## What is being asked:
Express the records as a two-column CSV with the headers "prompt" and "response", one row apiece, putting each field in quotes and turning line breaks into spaces. Begin at the line that has "coordinates (513, 326)." and stop after the line that has "close-button is located".

## Given data:
====================

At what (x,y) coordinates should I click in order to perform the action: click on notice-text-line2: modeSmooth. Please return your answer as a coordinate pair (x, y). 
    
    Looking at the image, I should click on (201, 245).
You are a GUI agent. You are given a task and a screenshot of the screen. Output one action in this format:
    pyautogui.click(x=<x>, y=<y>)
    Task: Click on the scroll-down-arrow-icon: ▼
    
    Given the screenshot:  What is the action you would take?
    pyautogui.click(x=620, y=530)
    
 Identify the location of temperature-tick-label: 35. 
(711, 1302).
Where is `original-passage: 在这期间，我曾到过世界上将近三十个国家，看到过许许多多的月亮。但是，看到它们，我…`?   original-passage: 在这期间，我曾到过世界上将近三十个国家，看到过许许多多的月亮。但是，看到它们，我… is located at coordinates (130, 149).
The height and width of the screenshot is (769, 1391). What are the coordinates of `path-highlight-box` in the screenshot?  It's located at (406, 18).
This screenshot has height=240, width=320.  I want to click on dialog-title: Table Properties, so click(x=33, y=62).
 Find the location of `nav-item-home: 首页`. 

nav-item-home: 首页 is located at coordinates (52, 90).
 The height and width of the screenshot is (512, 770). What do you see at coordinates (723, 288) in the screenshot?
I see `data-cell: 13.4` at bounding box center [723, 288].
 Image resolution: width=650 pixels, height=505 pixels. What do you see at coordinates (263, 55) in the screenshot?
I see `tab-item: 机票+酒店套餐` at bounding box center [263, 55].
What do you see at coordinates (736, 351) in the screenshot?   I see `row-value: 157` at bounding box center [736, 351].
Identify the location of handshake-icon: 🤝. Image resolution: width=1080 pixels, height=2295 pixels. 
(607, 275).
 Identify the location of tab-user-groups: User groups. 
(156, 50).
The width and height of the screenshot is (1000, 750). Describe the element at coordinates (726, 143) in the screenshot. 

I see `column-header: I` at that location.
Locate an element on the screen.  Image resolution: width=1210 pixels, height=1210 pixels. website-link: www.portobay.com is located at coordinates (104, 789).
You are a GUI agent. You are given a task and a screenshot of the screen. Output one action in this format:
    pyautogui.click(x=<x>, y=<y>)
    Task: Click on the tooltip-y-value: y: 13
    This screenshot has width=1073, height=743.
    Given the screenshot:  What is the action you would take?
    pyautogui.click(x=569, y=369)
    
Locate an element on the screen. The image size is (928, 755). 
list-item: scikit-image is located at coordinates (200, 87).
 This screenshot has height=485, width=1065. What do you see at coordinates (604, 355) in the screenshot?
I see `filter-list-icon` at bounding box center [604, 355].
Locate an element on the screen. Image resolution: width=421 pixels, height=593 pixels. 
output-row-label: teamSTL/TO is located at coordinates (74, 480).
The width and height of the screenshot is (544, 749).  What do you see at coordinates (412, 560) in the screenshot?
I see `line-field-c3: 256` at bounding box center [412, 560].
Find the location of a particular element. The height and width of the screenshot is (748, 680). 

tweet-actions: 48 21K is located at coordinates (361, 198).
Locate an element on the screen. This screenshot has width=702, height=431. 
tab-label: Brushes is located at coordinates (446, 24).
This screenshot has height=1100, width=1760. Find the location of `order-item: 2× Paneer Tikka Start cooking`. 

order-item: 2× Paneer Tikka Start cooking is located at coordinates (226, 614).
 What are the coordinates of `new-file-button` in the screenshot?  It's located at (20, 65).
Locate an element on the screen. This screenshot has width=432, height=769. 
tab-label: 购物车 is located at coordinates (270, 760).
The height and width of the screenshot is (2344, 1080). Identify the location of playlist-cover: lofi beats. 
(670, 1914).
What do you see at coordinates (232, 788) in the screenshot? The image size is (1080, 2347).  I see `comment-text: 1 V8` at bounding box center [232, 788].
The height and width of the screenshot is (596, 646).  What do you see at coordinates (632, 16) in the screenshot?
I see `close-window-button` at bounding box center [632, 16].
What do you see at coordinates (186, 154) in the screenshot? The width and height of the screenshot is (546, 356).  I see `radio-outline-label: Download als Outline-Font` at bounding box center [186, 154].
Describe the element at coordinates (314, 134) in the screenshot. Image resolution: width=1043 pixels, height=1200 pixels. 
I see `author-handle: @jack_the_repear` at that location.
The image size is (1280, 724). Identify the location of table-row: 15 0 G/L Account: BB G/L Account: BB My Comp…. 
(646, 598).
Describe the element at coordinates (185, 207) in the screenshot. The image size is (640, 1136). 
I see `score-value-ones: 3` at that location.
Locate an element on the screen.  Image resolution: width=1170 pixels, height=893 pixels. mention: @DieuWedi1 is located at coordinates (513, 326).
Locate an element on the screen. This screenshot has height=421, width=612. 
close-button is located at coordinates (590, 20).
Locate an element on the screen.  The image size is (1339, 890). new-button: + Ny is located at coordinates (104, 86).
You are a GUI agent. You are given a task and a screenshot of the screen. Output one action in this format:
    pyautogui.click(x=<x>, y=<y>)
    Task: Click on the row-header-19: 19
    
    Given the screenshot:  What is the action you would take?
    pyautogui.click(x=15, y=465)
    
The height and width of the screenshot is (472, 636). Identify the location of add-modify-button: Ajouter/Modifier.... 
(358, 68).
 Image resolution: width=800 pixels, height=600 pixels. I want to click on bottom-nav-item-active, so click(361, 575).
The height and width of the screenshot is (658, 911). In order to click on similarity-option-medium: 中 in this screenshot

====================

## Answer section:
prompt,response
"Locate an element on the screen.","Image resolution: width=1170 pixels, height=893 pixels. mention: @DieuWedi1 is located at coordinates (513, 326)."
"Locate an element on the screen. This screenshot has height=421, width=612.","close-button is located at coordinates (590, 20)."